1. This site uses cookies. By continuing to use this site, you are agreeing to our use of cookies. Learn More.

Some advice on scraping and proxies (From a developers perspective)

Discussion in 'Black Hat SEO Tools' started by cody41, Feb 23, 2012.

  1. cody41

    cody41 Power Member

    Joined:
    Jun 18, 2009
    Messages:
    682
    Likes Received:
    274
    Location:
    Texas
    If you're building a tool, and it involves running query after query against Google, please integrate the following features as I've just gotten done testing and fine tuning and can give some real world impressions..

    1) Integrate with Proxy Multiply or Proxy Goblin. Can't say this enough. The integration is simple enough really. The plugin that I've just developed for wordpress pulls down a proxy list of FRESH, Google enabled proxies from one of my servers, where Proxy Multiply uploads a new list every 1/2 hour.

    My plugin queries google to see if backlinks are indexed or not. Needless to say, this EATS up a ton of proxies. For example, I've got one project (website) in my plugin that I keep track of both keyword rankings in Google, and whether uploaded links in tabs: General, Bookmarking, GuestBook, Web 2.0, Directory Submissions, etc are all indexed or not.

    And that's just for 1 website I'm tracking. The same plugin is tracking 30 sites right now. Yea, I've got roughly 1/2 million links I needed to see whether they're indexed or not. Got proxy?

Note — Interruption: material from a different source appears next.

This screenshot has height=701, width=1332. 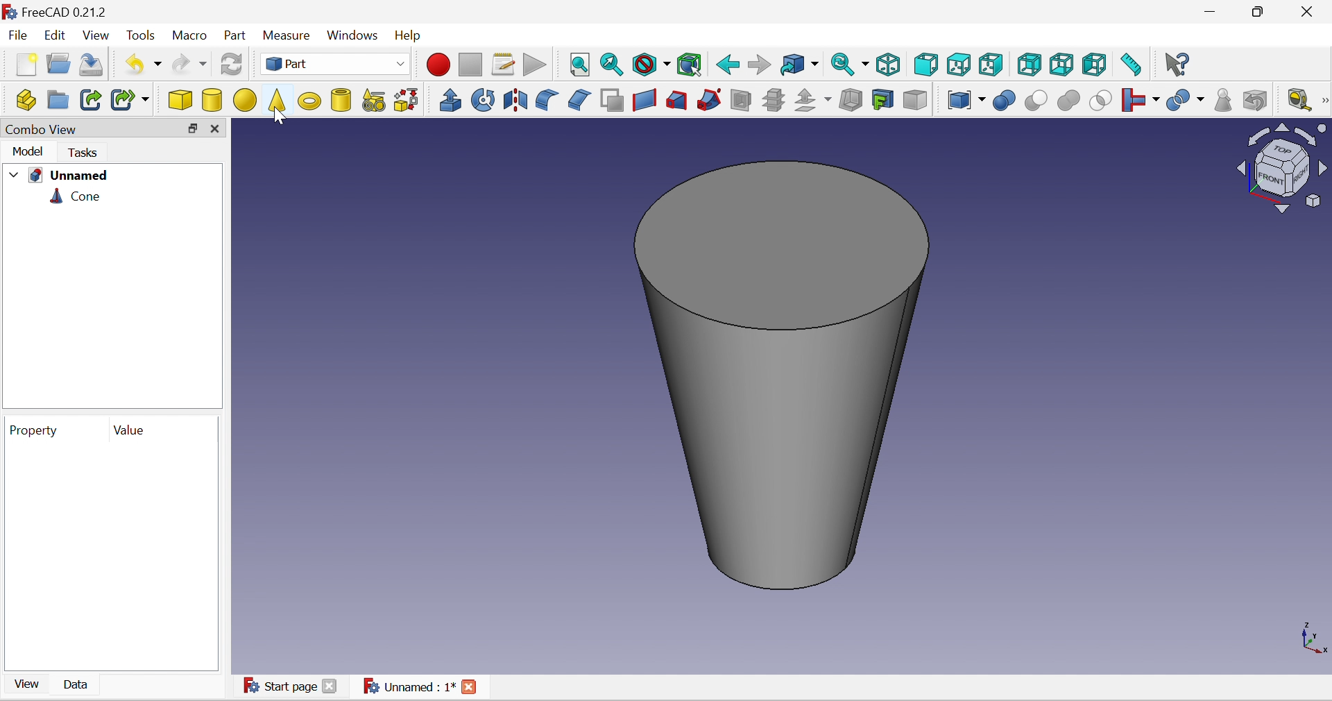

    2) Have your code rotate proxies after every 2 or 3 lookups. This will save proxies in the long run. This actually applies mainly to private proxies so that you don't burn them out to quiickly

    3) Please make sure that if you code for proxy scraping in your app (i don't hence the reliance upon other proxy tools mentioned above), that if you're scraping, make sure you use a good proxy judge and that the proxies are google enabled.